We expect health and social care providers to guarantee autistic people and people with a learning disability the choices, dignity, independence and good access to local communities that most people take for granted. Right Support, right care, right culture is the statutory guidance which supports CQC to make assessments and judgements about services providing support to people with a learning disability and/or autistic people.

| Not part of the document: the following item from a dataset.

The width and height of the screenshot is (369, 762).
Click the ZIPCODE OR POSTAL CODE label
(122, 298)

The service was not able to demonstrate how they were meeting some of the underpinning principles of Right support, right care, right culture.

Right support:

• The Model of care and setting did not maximise people’s choice, control and independence. The home was registered to support a maximum of 10 people. This is larger than the current best practise guidance. The provider had not been able to reduce the impact of this to people as people did not choose who they lived with, and not everyone in the service got on well together, there were some incompatibilities.

Right care:

• Care promoted people’s dignity, privacy and human rights but was not always person-centred. Staff encouraged people to make their own choices and maintain their independence. However, people did not always receive care and support that met their needs and was not therefore always person-centred.

Right culture:

• Ethos, values, attitudes and behaviours of leaders and care staff did not always ensure people lead confident, inclusive and empowered lives. Feedback from relatives was not always acted on and people and relatives were not always involved with their care planning.

People received support from a caring staff team who promoted their independence and respected their privacy and dignity. People’s equality and diversity needs were assessed.

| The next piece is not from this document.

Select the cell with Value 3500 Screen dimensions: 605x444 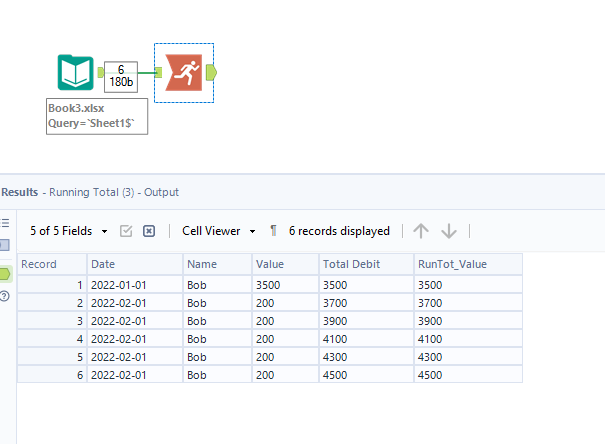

Following the inspection, the registered manager has taken action in relation to feedback from a relative.

For more details, please see the full report which is on the CQC website at www.cqc.org.uk

Rating at last inspection

This service was registered with us on 21 September 2020 and this is the first inspection. The last rating for the service under the previous provider was Good, published on 28 March 2020.

Why we inspected

This was a planned inspection due to the length of time the home has not being inspected since the change of provider. The service had been under the new provider since September 2020.

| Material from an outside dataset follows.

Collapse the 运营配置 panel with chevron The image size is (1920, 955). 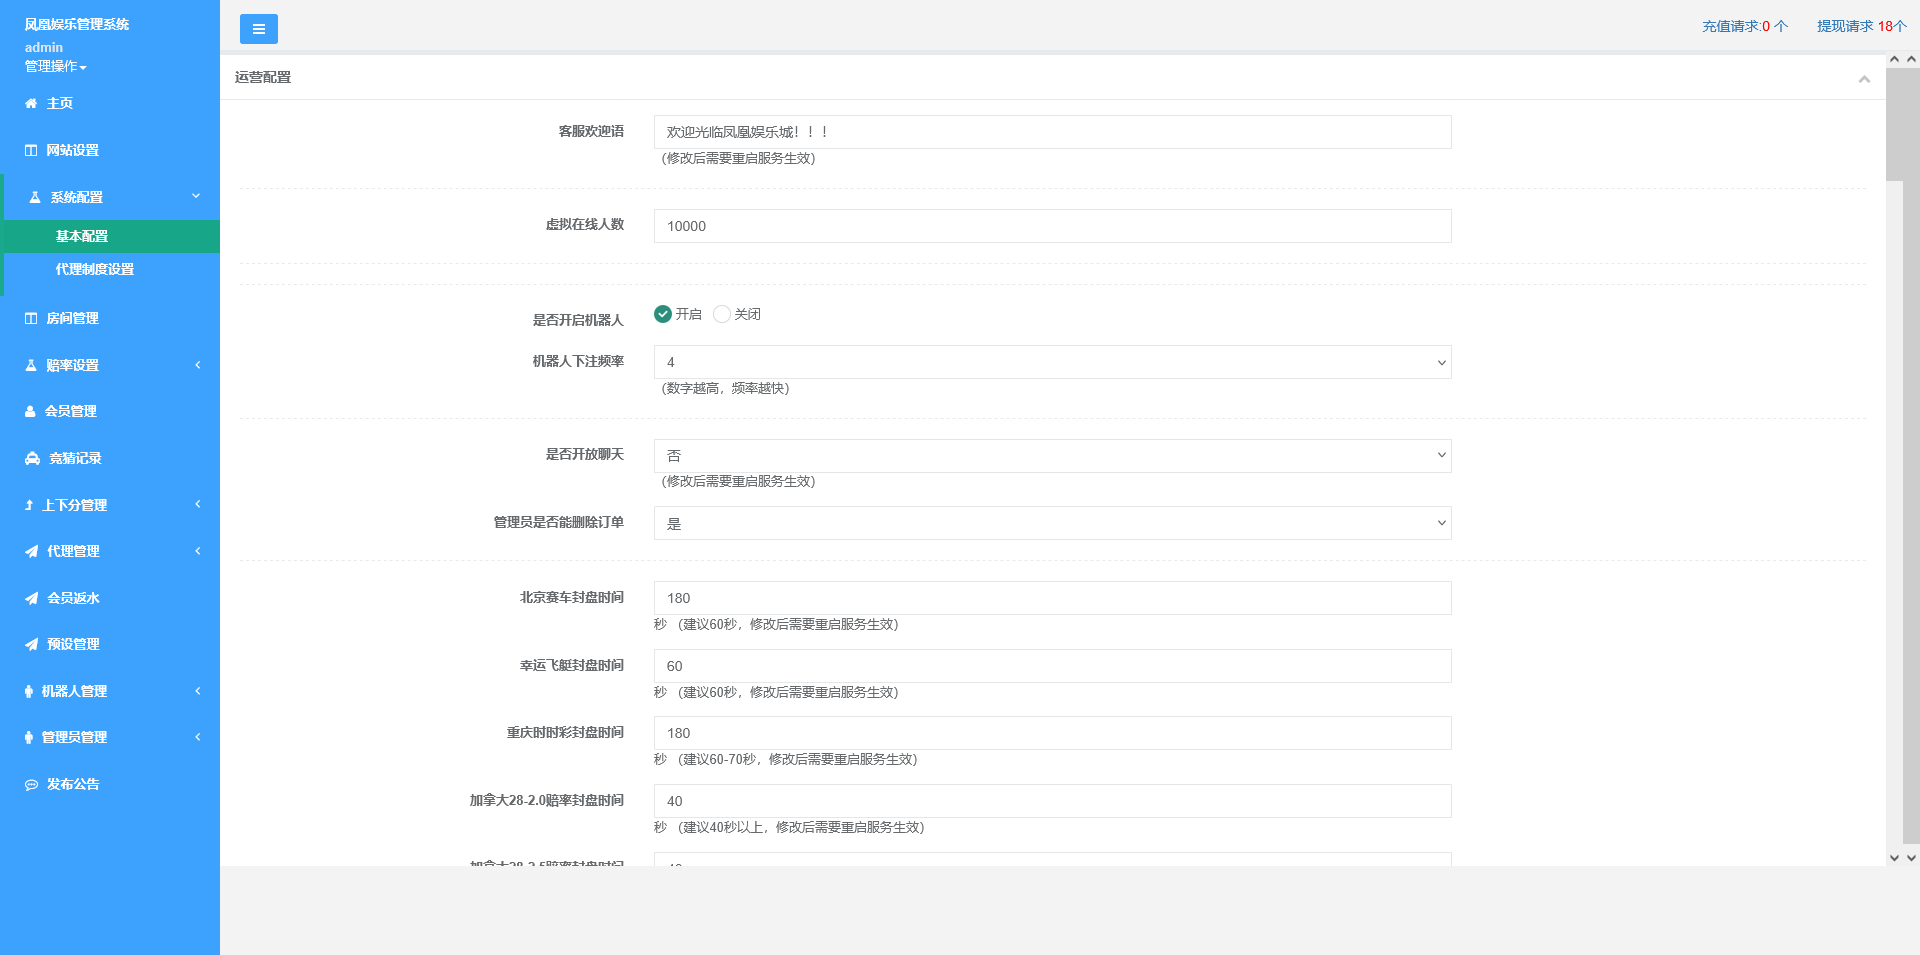(1864, 79)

We looked at infection prevention and control measures under the Safe key question. We look at this in all care home inspections even if no concerns or risks have been identified. This is to provide assurance that the service can respond to COVID-19 and other infection outbreaks effectively.

We have found evidence that the provider needs to make improvements. Please see the safe, effective, responsive and well-led sections of this full report.

Since the inspection, the provider has taken action to mitigate the risks to people around constipation, choking and management of expressions of emotional distress.

Enforcement

We are mindful of the impact of the COVID-19 pandemic on our regulatory function. This meant we took account of the exceptional circumstances arising as a result of the COVID-19 pandemic when considering what enforcement action was necessary and proportionate to keep people safe as a result of this inspection. We will continue to discharge our regulatory enforcement functions required to keep people safe and to hold providers to account where it is necessary for us to do so.

We have identified breaches in Safe in relation to the management of risk and the safe management of medicines, in Responsive, for the failure to act on a complaint; and in Well-led the lack of management oversight of these issues and the failure to maintain accurate and complete records for each person.

Please see the action we have told the provider to take at the end of this report.

Full information about CQC’s regulatory response to the more serious concerns found during inspections is added to reports after any representations and appeals have been concluded.

Follow up

We will meet with the provider following this report being published to discuss how they will make changes to ensure they improve their rating to at least good. We will work alongside the provider and local authority to monitor progress. We will return to visit as per our re-inspection programme. If we receive any concerning information we may inspect sooner.